Not only was the coup thwarted, but also Turkey conducted Operation Euphrates Shield against Daesh just forty days after the July 15 coup attempt and changed the picture in Syria. The supposedly invincible Daesh suffered more than 3,000 losses and was driven further south. More than 2,000 square kilometers of area was liberated, and 160,000 Syrian refugees have safely returned to their homes by now.
Not only that, on January 20, 2018 Turkey launched the Operation Olive Branch in Afrin, this time against a terrorist organization that captured the area in 2012. Though the Afrin offensive went on very carefully and slowly so as to prevent any harm to civilians, it was concluded in such a short time as two months, with minimal civilian casualties. Hence, the western flank of the terror corridor was also seized.
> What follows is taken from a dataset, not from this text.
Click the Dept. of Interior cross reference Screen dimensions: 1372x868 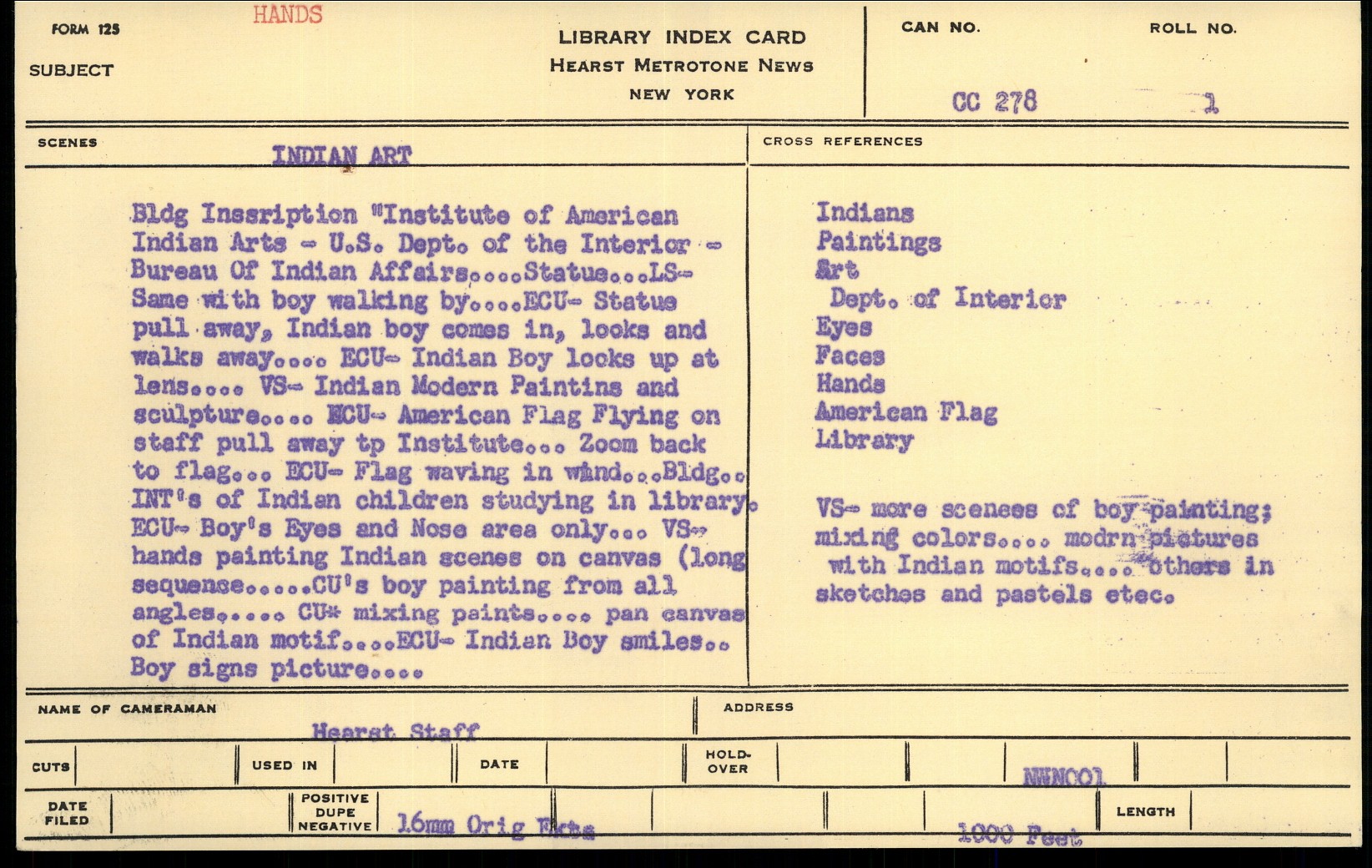tap(947, 298)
In parallel with these processes, the Astana-Sochi and Ankara summits have also continued. Ankara wanted Syria to be reconstructed as a sovereign state with an initiative in harmony with the U.N. to be developed in order to establish a democratic order. This initiative by the three crucial actors on the ground has confirmed itself at the recent Ankara Summit. There was a basic consensus on ending the conflict and ensuring a political transition within a united Syria.
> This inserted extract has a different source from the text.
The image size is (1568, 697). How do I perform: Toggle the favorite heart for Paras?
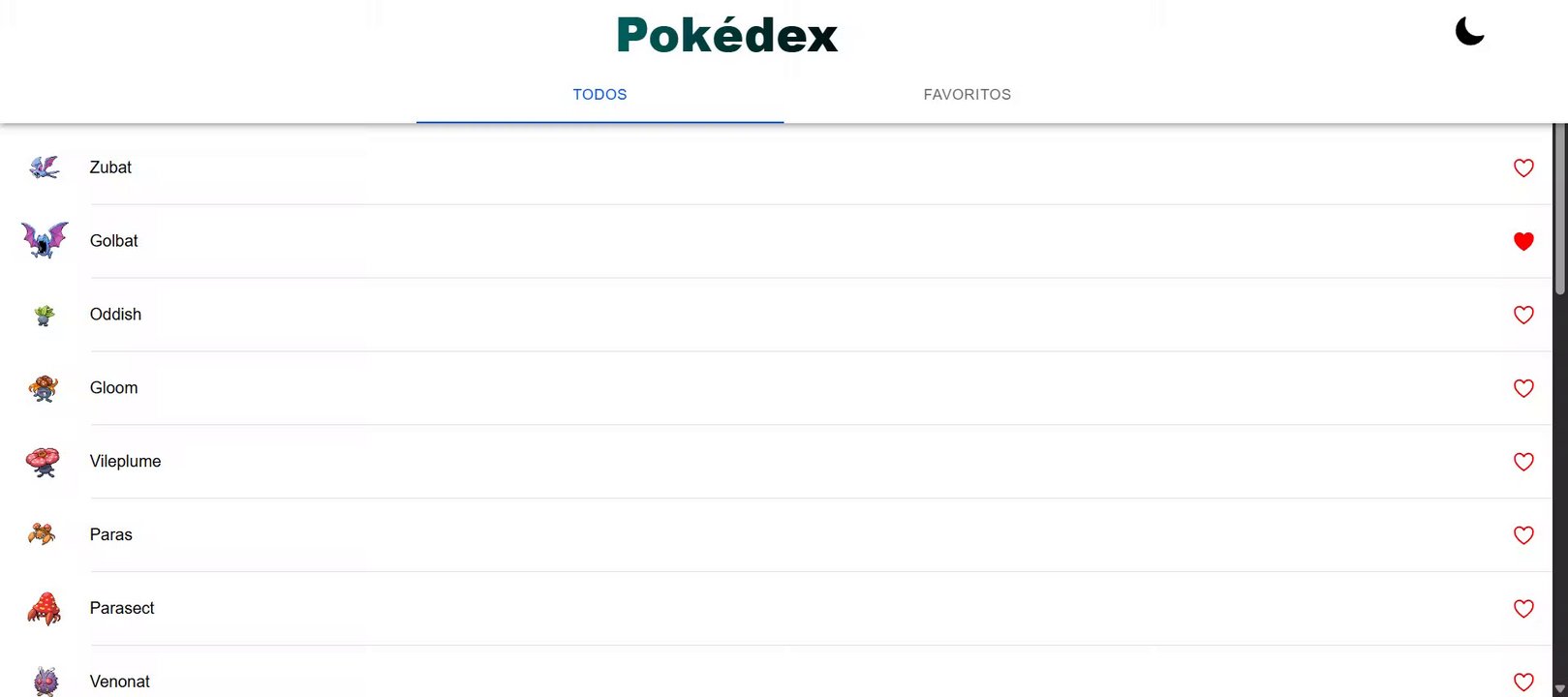coord(1523,535)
In short, the Euphrates Shield and Olive Branch operations, together with a consensus coming out of the said summits, led to the defeat of Daesh and strengthened the peace process during which Syria would proceed as a sovereign state, rendering impossible the desired redrawing of the region. Bombing of several facilities near Damascus on grounds of the Duma attack and raising even the specter of a third world war before the counter-attack were clearly related with that changing picture.
Indeed, if the main goal in Syria is to end the conflict, it can be said that the most opportune moment as compared to past has come. Yet it is not a bed of roses. But with support from the U.S. and coalition forces and with the path cleared for the U.N., conditions have become ripe for a political transition without Assad on the basis of an undivided Syria. Partition of Syria and the creation of mini states in contrast with the course of history and regional trends would further inflame the conflict, leading to dangerous encounters, as in the latest crisis, that could trigger a global conflict.
We cannot ignore the legitimate or imperial goals of major powers and Syria's neighbors. Obviously, the Mediterranean is a source of energy and is going to be a focus of attention in the coming years. But is it impossible to seek a reasonable solution? Or too romantic? Does history not provide enough examples of destructive paths? Can we not develop a process through consensus and collaboration, paying attention also to the unfortunate people of Syria? Or should there be a fight through proxy wars and terrorist groups, whose price innocent people have to pay?
If your answer is negative, it means that the world is drifting toward a disaster. And it will not be a problem only of Syria or Turkey.